Directions for this task | From the first line to the last, write out the data below exactly.

(Recorded data)
----

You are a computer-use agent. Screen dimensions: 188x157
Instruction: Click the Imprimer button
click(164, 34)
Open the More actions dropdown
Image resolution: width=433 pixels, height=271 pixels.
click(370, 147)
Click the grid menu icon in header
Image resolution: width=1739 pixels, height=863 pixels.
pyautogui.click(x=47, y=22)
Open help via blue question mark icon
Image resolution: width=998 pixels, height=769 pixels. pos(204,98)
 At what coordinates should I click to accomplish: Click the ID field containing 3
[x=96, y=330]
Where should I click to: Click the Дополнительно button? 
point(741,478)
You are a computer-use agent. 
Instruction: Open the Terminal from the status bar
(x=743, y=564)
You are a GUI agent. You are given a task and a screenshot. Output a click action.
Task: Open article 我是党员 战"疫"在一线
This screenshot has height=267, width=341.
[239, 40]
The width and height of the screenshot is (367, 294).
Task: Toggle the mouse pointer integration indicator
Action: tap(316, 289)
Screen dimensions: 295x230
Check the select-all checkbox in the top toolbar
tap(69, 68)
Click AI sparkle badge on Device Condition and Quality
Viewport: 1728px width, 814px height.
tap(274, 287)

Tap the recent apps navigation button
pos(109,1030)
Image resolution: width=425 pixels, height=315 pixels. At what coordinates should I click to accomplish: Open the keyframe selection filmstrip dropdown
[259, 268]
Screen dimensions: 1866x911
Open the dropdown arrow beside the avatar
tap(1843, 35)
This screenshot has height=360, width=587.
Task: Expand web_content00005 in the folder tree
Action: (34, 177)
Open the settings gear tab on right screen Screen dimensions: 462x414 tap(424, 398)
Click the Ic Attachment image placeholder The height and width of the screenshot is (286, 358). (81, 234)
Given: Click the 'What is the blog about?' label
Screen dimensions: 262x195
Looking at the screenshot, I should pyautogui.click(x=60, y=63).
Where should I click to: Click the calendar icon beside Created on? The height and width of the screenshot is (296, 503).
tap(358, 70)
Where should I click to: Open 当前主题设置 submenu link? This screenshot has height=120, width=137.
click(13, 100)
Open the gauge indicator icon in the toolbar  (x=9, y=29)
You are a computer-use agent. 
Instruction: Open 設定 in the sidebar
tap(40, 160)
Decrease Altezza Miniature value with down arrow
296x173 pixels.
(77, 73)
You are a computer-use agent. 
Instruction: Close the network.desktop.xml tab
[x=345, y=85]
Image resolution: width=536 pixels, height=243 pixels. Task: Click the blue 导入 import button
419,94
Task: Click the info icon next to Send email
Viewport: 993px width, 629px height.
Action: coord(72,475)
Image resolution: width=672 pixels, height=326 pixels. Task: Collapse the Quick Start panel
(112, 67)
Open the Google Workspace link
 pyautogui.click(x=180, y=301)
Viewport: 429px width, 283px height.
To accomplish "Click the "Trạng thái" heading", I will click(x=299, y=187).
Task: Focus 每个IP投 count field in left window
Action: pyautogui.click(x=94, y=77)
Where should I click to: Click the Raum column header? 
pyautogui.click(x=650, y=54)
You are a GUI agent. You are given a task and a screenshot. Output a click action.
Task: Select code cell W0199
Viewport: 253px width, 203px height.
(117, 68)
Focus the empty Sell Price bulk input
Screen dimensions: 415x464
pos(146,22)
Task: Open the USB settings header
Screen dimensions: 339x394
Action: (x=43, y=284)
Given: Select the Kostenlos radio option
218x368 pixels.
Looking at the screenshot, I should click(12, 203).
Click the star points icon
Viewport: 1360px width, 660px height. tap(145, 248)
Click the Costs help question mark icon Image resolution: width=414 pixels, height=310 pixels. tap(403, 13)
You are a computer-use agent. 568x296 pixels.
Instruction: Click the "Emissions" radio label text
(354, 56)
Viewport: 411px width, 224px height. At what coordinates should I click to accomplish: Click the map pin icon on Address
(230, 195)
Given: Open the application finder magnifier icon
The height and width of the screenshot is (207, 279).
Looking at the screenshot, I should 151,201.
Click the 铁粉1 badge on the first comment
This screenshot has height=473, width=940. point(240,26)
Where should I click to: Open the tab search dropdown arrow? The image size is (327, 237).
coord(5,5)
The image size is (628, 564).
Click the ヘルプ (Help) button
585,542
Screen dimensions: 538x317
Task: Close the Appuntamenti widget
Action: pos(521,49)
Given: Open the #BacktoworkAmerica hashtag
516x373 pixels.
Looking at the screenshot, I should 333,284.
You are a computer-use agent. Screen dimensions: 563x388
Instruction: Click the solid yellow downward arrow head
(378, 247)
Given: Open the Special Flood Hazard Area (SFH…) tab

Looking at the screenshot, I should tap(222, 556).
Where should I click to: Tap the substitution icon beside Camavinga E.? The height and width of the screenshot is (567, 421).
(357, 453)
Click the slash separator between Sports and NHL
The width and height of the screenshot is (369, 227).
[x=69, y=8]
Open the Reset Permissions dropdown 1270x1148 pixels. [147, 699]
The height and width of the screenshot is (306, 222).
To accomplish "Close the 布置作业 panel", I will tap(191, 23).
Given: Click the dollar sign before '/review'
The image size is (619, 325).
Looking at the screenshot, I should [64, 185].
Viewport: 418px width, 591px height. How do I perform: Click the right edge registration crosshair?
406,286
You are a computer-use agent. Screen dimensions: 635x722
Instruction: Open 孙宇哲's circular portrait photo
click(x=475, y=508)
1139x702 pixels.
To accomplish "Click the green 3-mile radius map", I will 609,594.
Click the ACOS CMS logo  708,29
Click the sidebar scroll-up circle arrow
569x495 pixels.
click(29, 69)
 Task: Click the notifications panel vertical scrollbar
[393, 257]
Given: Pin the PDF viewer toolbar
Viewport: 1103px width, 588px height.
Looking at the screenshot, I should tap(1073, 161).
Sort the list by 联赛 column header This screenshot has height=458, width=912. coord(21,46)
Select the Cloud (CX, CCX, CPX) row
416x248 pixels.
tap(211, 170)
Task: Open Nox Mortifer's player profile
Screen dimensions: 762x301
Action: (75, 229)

----

Answer box |
You are a computer-use agent. Screen dimensions: 188x157
Instruction: Click the Imprimer button
click(164, 34)
Open the More actions dropdown
Image resolution: width=433 pixels, height=271 pixels.
click(370, 147)
Click the grid menu icon in header
Image resolution: width=1739 pixels, height=863 pixels.
pyautogui.click(x=47, y=22)
Open help via blue question mark icon
Image resolution: width=998 pixels, height=769 pixels. pos(204,98)
 At what coordinates should I click to accomplish: Click the ID field containing 3
[x=96, y=330]
Where should I click to: Click the Дополнительно button? 
point(741,478)
You are a computer-use agent. 
Instruction: Open the Terminal from the status bar
(x=743, y=564)
You are a GUI agent. You are given a task and a screenshot. Output a click action.
Task: Open article 我是党员 战"疫"在一线
This screenshot has height=267, width=341.
[239, 40]
The width and height of the screenshot is (367, 294).
Task: Toggle the mouse pointer integration indicator
Action: tap(316, 289)
Screen dimensions: 295x230
Check the select-all checkbox in the top toolbar
tap(69, 68)
Click AI sparkle badge on Device Condition and Quality
Viewport: 1728px width, 814px height.
tap(274, 287)

Tap the recent apps navigation button
pos(109,1030)
Image resolution: width=425 pixels, height=315 pixels. At what coordinates should I click to accomplish: Open the keyframe selection filmstrip dropdown
[259, 268]
Screen dimensions: 1866x911
Open the dropdown arrow beside the avatar
tap(1843, 35)
This screenshot has height=360, width=587.
Task: Expand web_content00005 in the folder tree
Action: (34, 177)
Open the settings gear tab on right screen Screen dimensions: 462x414 tap(424, 398)
Click the Ic Attachment image placeholder The height and width of the screenshot is (286, 358). (81, 234)
Given: Click the 'What is the blog about?' label
Screen dimensions: 262x195
Looking at the screenshot, I should pyautogui.click(x=60, y=63).
Where should I click to: Click the calendar icon beside Created on? The height and width of the screenshot is (296, 503).
tap(358, 70)
Where should I click to: Open 当前主题设置 submenu link? This screenshot has height=120, width=137.
click(13, 100)
Open the gauge indicator icon in the toolbar  (x=9, y=29)
You are a computer-use agent. 
Instruction: Open 設定 in the sidebar
tap(40, 160)
Decrease Altezza Miniature value with down arrow
296x173 pixels.
(77, 73)
You are a computer-use agent. 
Instruction: Close the network.desktop.xml tab
[x=345, y=85]
Image resolution: width=536 pixels, height=243 pixels. Task: Click the blue 导入 import button
419,94
Task: Click the info icon next to Send email
Viewport: 993px width, 629px height.
Action: coord(72,475)
Image resolution: width=672 pixels, height=326 pixels. Task: Collapse the Quick Start panel
(112, 67)
Open the Google Workspace link
 pyautogui.click(x=180, y=301)
Viewport: 429px width, 283px height.
To accomplish "Click the "Trạng thái" heading", I will click(x=299, y=187).
Task: Focus 每个IP投 count field in left window
Action: pyautogui.click(x=94, y=77)
Where should I click to: Click the Raum column header? 
pyautogui.click(x=650, y=54)
You are a GUI agent. You are given a task and a screenshot. Output a click action.
Task: Select code cell W0199
Viewport: 253px width, 203px height.
(117, 68)
Focus the empty Sell Price bulk input
Screen dimensions: 415x464
pos(146,22)
Task: Open the USB settings header
Screen dimensions: 339x394
Action: (x=43, y=284)
Given: Select the Kostenlos radio option
218x368 pixels.
Looking at the screenshot, I should click(12, 203).
Click the star points icon
Viewport: 1360px width, 660px height. tap(145, 248)
Click the Costs help question mark icon Image resolution: width=414 pixels, height=310 pixels. tap(403, 13)
You are a computer-use agent. 568x296 pixels.
Instruction: Click the "Emissions" radio label text
(354, 56)
Viewport: 411px width, 224px height. At what coordinates should I click to accomplish: Click the map pin icon on Address
(230, 195)
Given: Open the application finder magnifier icon
The height and width of the screenshot is (207, 279).
Looking at the screenshot, I should 151,201.
Click the 铁粉1 badge on the first comment
This screenshot has height=473, width=940. point(240,26)
Where should I click to: Open the tab search dropdown arrow? The image size is (327, 237).
coord(5,5)
The image size is (628, 564).
Click the ヘルプ (Help) button
585,542
Screen dimensions: 538x317
Task: Close the Appuntamenti widget
Action: pos(521,49)
Given: Open the #BacktoworkAmerica hashtag
516x373 pixels.
Looking at the screenshot, I should 333,284.
You are a computer-use agent. Screen dimensions: 563x388
Instruction: Click the solid yellow downward arrow head
(378, 247)
Given: Open the Special Flood Hazard Area (SFH…) tab

Looking at the screenshot, I should tap(222, 556).
Where should I click to: Tap the substitution icon beside Camavinga E.? The height and width of the screenshot is (567, 421).
(357, 453)
Click the slash separator between Sports and NHL
The width and height of the screenshot is (369, 227).
[x=69, y=8]
Open the Reset Permissions dropdown 1270x1148 pixels. [147, 699]
The height and width of the screenshot is (306, 222).
To accomplish "Close the 布置作业 panel", I will tap(191, 23).
Given: Click the dollar sign before '/review'
The image size is (619, 325).
Looking at the screenshot, I should [64, 185].
Viewport: 418px width, 591px height. How do I perform: Click the right edge registration crosshair?
406,286
You are a computer-use agent. Screen dimensions: 635x722
Instruction: Open 孙宇哲's circular portrait photo
click(x=475, y=508)
1139x702 pixels.
To accomplish "Click the green 3-mile radius map", I will 609,594.
Click the ACOS CMS logo  708,29
Click the sidebar scroll-up circle arrow
569x495 pixels.
click(29, 69)
 Task: Click the notifications panel vertical scrollbar
[393, 257]
Given: Pin the PDF viewer toolbar
Viewport: 1103px width, 588px height.
Looking at the screenshot, I should tap(1073, 161).
Sort the list by 联赛 column header This screenshot has height=458, width=912. coord(21,46)
Select the Cloud (CX, CCX, CPX) row
416x248 pixels.
tap(211, 170)
Task: Open Nox Mortifer's player profile
Screen dimensions: 762x301
Action: (75, 229)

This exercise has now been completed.